In life we often don’t believe what we cannot see, this has been a constant struggle for many living with invisible disabilities. Those living with invisible disabilities are often ostracized to the point that it begins to affect their mental health. We can start by un-learning those ideologies we were taught of what makes a valuable human being. By acknowledging our own privileges we challenge ourselves to get to the bottom of that discomfort and find out if it has to do with how we think or what we perceive disabled people to be.
The Complexity of Sexual Harassment in the U.S. and India
By Sandep Kaur
Sexual Harassment is a subject often hidden and isn’t talked about to the general public nor the environment its happening in. Until recently we have seen the media publicize such scandals happening among the big screen actors to even politicians the people of high power. The questions that arise are people afraid to come out because of losing their job or fear of judgment by their superior. Ultimately this is what is happening all around the world not just the cases we hear about. My project will address the issue of sexual harassment in India and the United States as well talk about what’s being done to resolve the situation. Lastly leave the audience with tips and advice to help someone and raise awareness.

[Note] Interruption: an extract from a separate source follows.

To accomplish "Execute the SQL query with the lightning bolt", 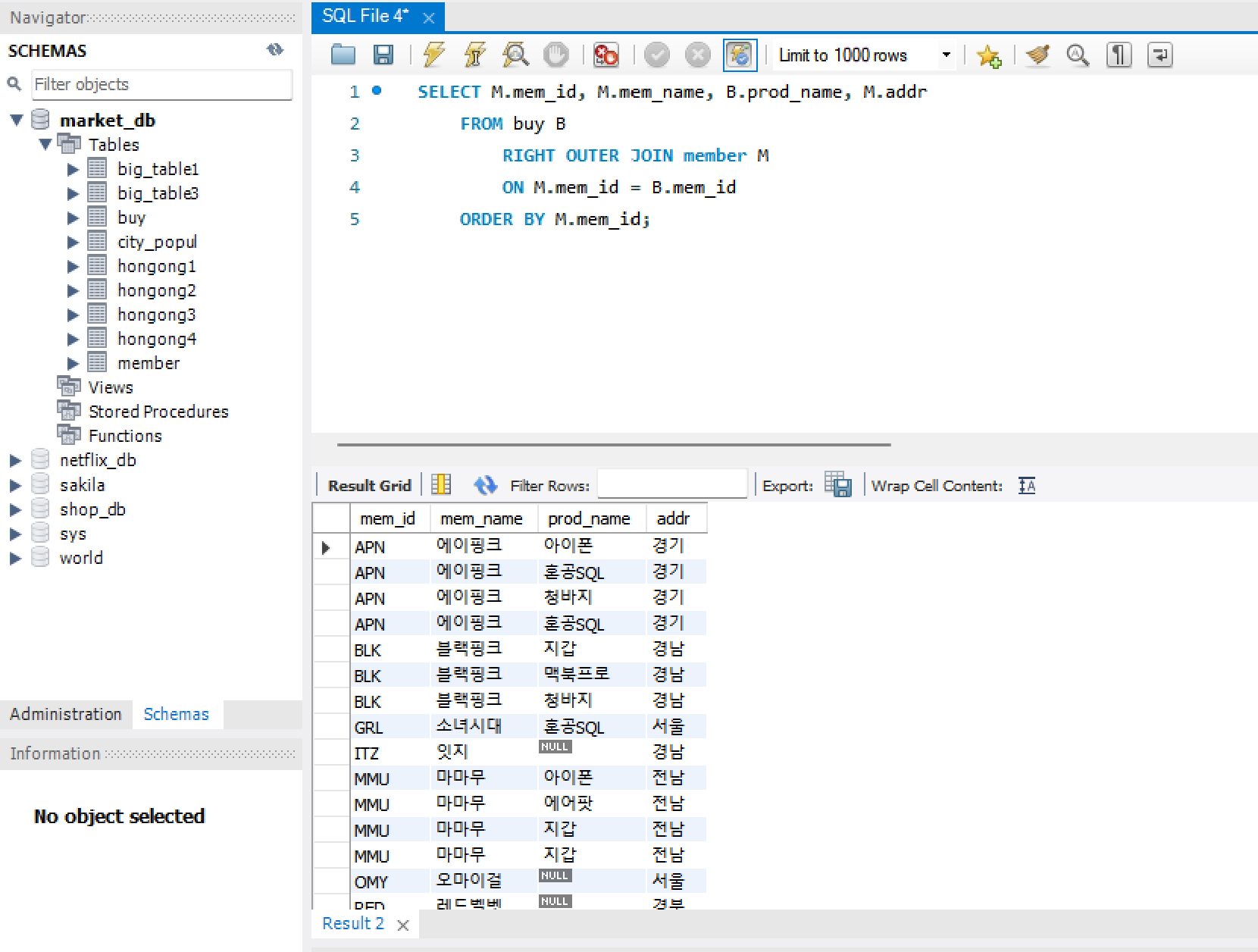I will pyautogui.click(x=433, y=55).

Arts and Music Add Value to Business and Beyond
By Paula Moreno
Many people are studying subjects related on business such as marketing, Accounting, Administration, and Management. We can see that here at LaGuardia community college 19% of students are enrolled in Business Majors while 8% of students are enrolled in humanities. People are putting on the side classes like art or music without thinking how this humanities subjects help and influence our lives professionally and academically. I know students can chose classes they want as an elective. However, they have a pathway for their major that they should follow. This project wants to engage students to take art and music classes because it adds value to their professional lives. In addition, it helps to improve different skills such as creative thinking and teamwork.
About the Program
The LaGuardia Mellon Humanities Scholars program enriches LaGuardia students’ understanding of the Humanities, and helps them build academic and career pathways in the Humanities. Through biweekly meetings and additional humanities enrichment activities, the Humanities Scholars are exposed to modes of critical and creative thinking, various historical and cultural perspectives, and aesthetic appreciation. They will also further develop their skills in research, oral and written communication, collaboration, project management, and digital literacy.

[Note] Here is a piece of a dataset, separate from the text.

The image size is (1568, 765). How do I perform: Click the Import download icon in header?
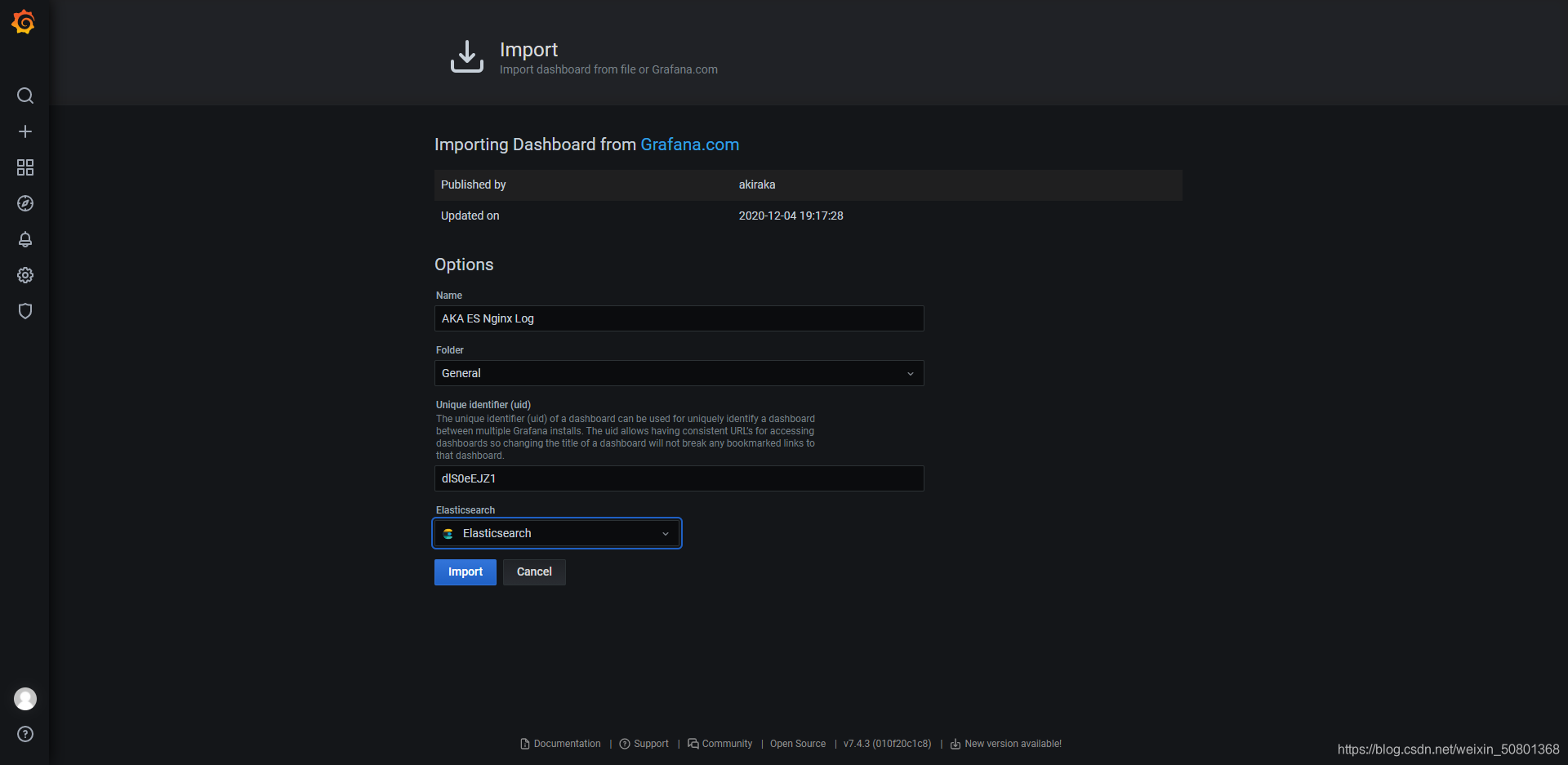tap(466, 56)
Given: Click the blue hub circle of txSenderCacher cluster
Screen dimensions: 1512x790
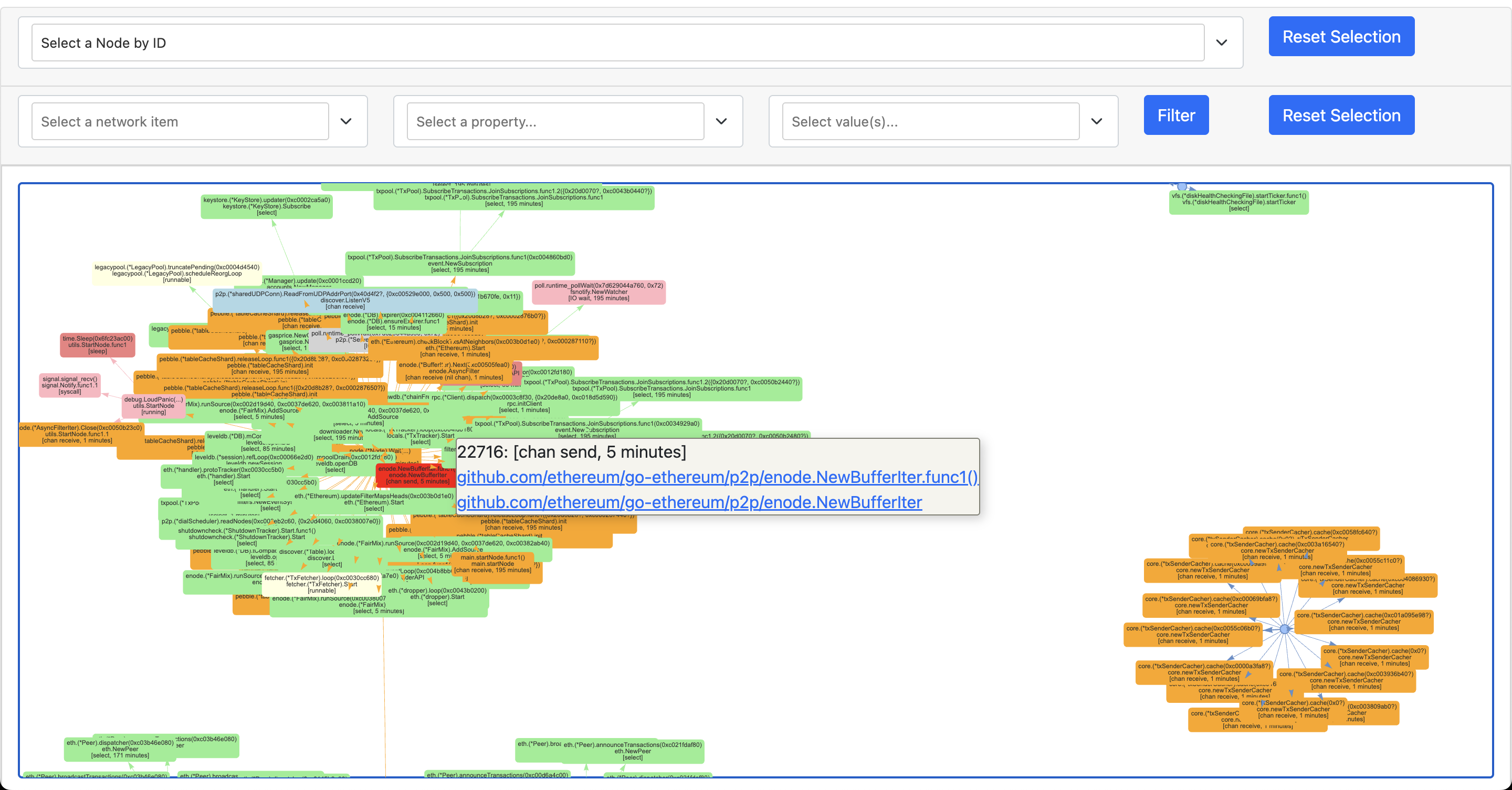Looking at the screenshot, I should tap(1284, 629).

Each LaGuardia Mellon Humanities Scholar designs and creates a year-long project that is meaningful for the individual student, their scholarship, their career aspirations, and the wider community. With the student at the center, this program supports Scholars – through their program, their major courses, and humanities enrichment activities throughout New York City – to succeed to towards graduation and their future careers. Along the way, they are advised by peers (vice-versa), graduate fellows, and faculty or professional mentors to engage in a project that will advance their interests, progress to degree, and their career goals. This project-based work culminates in a student-curated exhibition of their projects around the year’s theme.

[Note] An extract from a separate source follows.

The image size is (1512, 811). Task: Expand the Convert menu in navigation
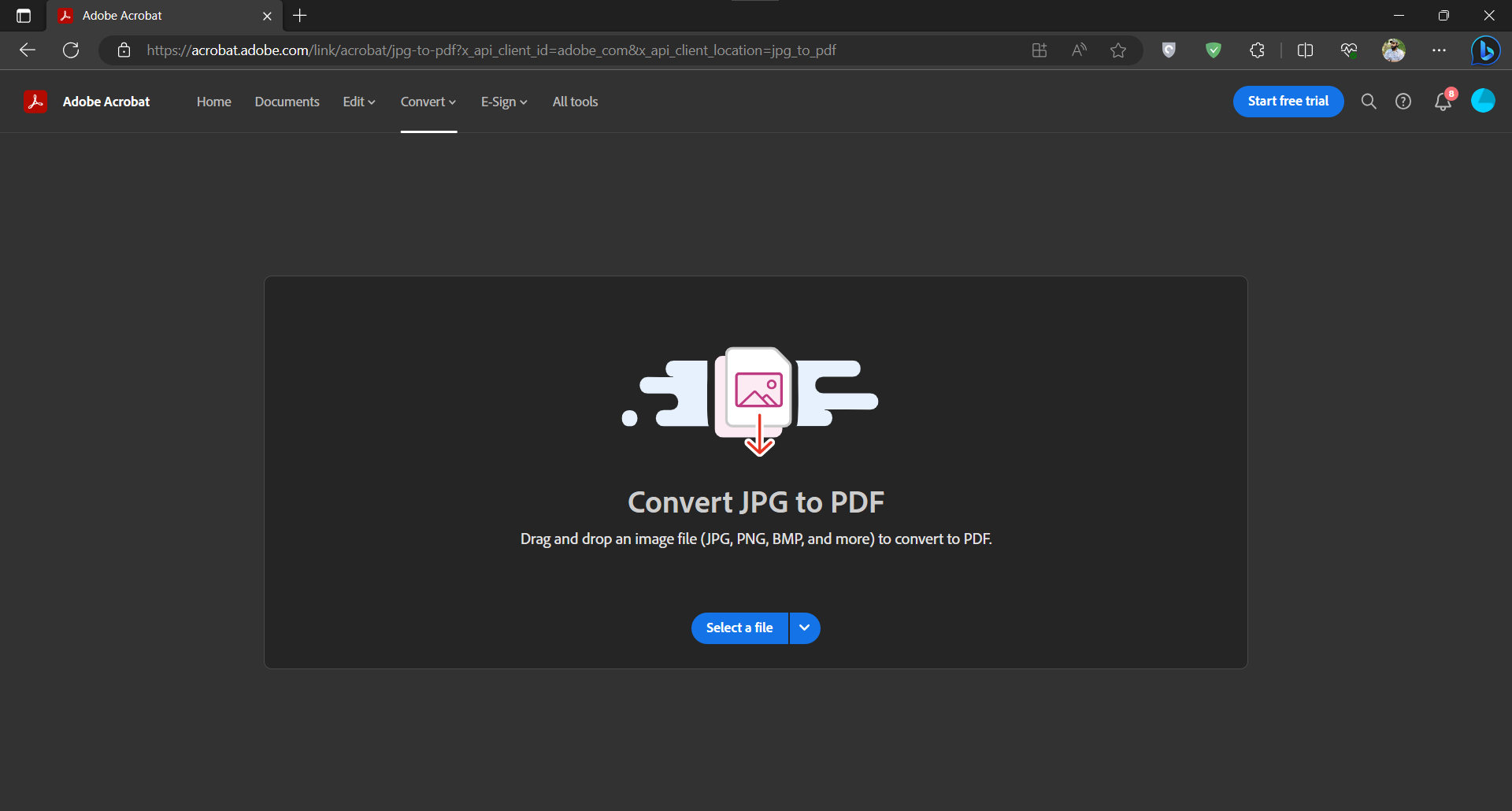coord(428,102)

The LaGuardia Mellon Humanities Scholars program and the CUNY Humanities Alliance are generously supported by the Andrew W. Mellon Foundation to broaden and strengthen interest in the Humanities among LaGuardia community college students, and to help those students build academic and career pathways in the Humanities. The Scholars program is hosted by LaGuardia Community College. The LaGuardia Center for Teaching and Learning provides administrative support necessary for our work with the Scholars.